> **Data for analysis**:
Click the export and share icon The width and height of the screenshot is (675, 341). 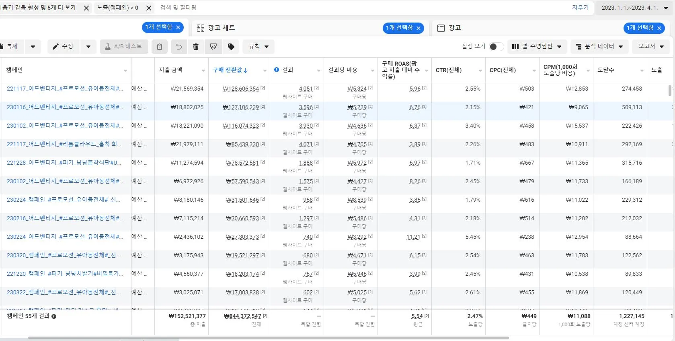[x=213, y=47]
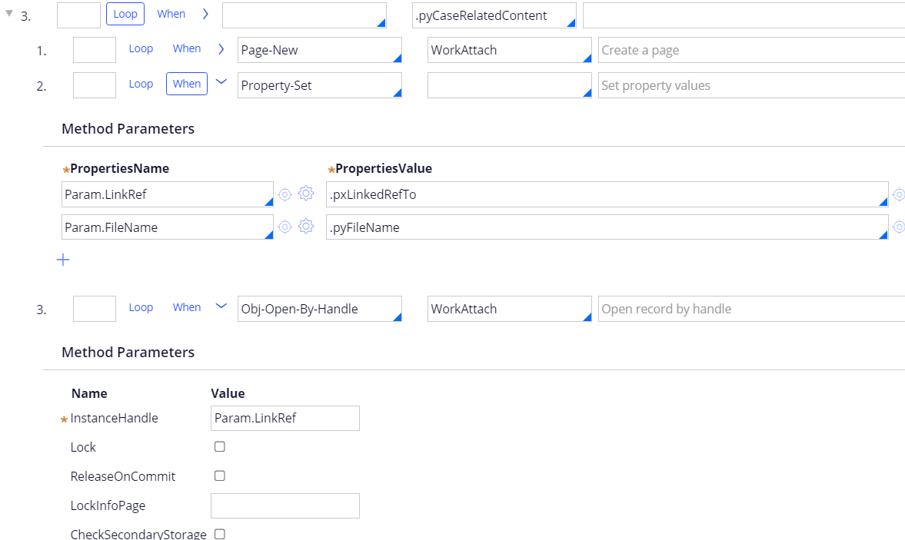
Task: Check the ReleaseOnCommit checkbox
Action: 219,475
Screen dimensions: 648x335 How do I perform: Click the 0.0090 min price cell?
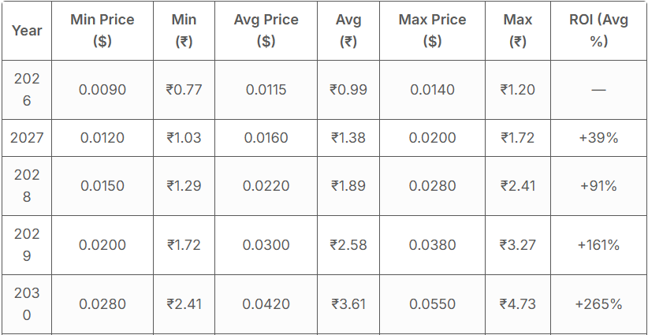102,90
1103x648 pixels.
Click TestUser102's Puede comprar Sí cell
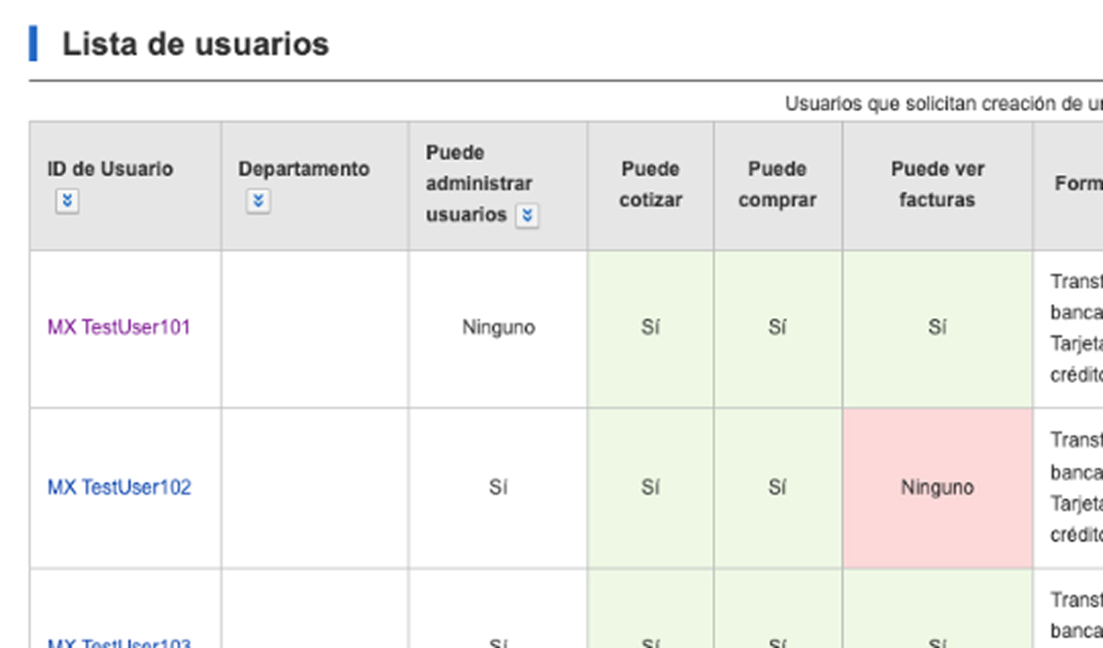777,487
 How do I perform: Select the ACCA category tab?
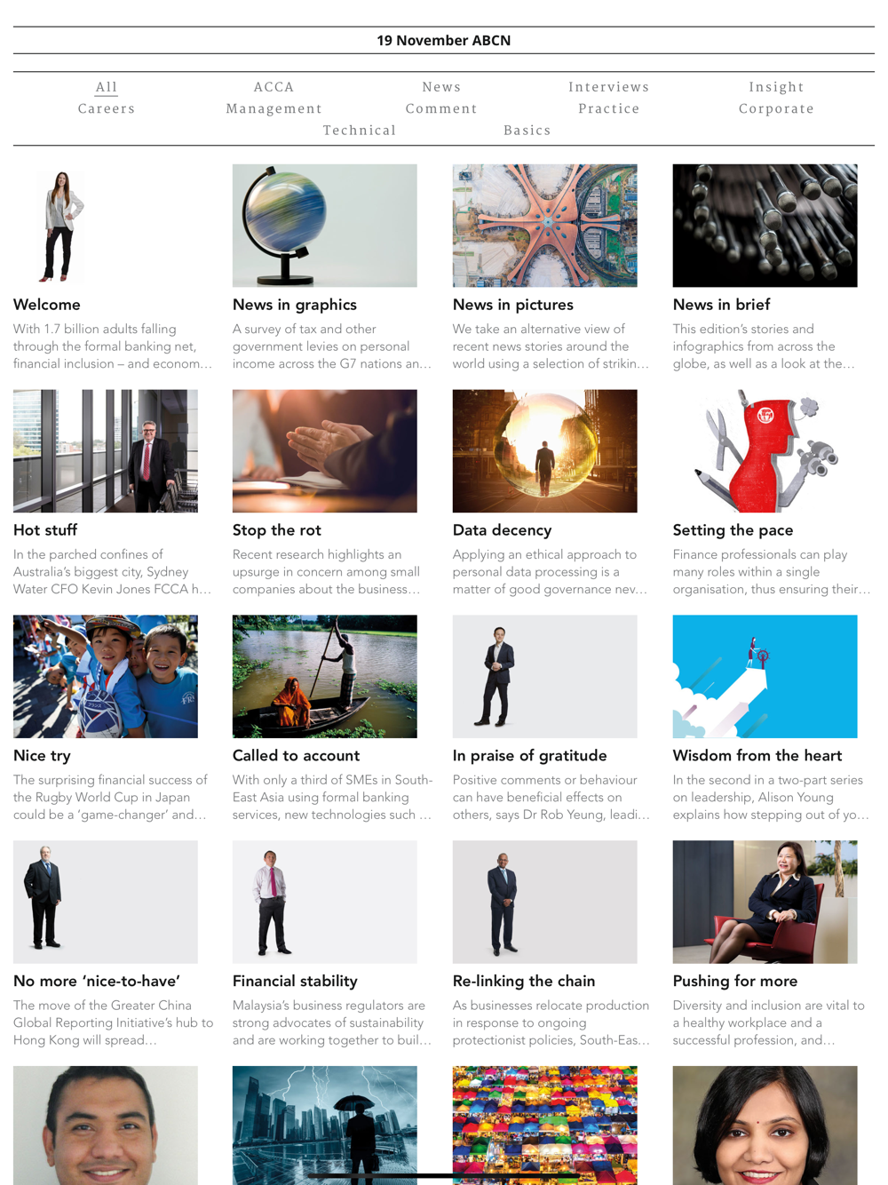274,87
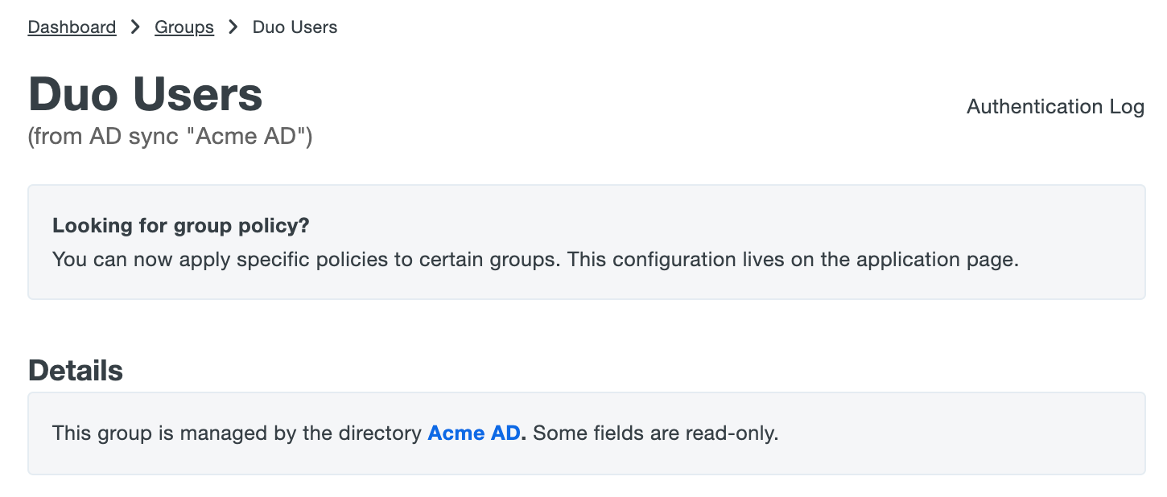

> **Task to carry out**: Starting at the line that contains "Click TestUser102's Puede comprar Sí cell", write out every line through the final line of the entries, word for word; skip any pictures.

> **Output**:
Click TestUser102's Puede comprar Sí cell
777,487
 How do I perform: Select the ACCA category tab?
274,87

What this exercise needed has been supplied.